There you have it, the fully translated construction script moved to Lua! The entire purpose of this exercise is to squeeze out more performance from our Redis cache. Naturally, it’s time to do some benchmarking!

Here the script is being loaded once from an external file through SCRIPT LOAD and then referenced with EVALSHA to avoid the overhead of repeatedly sending the same script to the server.
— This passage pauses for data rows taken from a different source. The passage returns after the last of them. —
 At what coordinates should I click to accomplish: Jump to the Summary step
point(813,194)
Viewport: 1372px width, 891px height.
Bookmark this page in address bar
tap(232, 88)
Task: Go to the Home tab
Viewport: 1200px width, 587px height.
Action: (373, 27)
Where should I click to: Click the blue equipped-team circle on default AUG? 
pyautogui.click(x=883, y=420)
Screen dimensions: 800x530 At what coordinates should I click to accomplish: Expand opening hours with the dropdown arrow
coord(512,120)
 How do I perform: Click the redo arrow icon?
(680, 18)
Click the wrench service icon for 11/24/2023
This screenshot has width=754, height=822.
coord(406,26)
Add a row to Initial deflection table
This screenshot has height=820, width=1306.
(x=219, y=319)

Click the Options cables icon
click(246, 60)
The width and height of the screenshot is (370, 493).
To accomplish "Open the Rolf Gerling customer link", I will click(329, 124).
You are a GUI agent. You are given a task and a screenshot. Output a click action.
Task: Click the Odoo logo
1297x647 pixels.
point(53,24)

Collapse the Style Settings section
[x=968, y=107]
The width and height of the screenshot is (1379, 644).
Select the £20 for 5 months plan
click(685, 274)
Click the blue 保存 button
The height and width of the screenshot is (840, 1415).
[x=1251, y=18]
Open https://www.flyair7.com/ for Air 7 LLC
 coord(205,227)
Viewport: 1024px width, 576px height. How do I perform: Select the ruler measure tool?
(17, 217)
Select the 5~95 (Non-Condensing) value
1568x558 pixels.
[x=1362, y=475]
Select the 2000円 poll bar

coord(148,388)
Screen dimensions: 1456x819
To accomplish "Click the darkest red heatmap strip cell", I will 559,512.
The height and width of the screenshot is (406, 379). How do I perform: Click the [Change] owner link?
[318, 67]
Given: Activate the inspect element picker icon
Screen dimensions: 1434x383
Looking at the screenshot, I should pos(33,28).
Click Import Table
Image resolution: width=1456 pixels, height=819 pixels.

SHA = REDIS.script(:load, IO.read('payload.lua'))

def construct_ruby
  # see above
end

def construct_lua
  REDIS.evalsha(SHA, ('posts/1'..'posts/30').to_a)
end

Benchmark.ips do |x|
  x.report('ruby') { construct_ruby }
  x.report('lua')  { construct_lua }
end

The results are impressive, checking iterations per second for pipelined Ruby and scripted Lua:

When to Reach for Lua

Lua is your performance go-to whenever you want to minimize round trips, guarantee atomicity, or process large swaths of data without slurping it into memory. It is a perfect fit for reliable queues, atomic scheduling, and custom analytics. It can also be indispensable for processing large data sets without slurping all of the data back to the client.

A few parting words of caution. Scripts are evaluated atomically, which in the world of Redis means that no other script or Redis command will be executed in parallel. It’s guaranteed by the single threaded “stop the world” approach. Consequently, EVAL has one major limitation—scripts must be small and fast to prevent blocking other clients.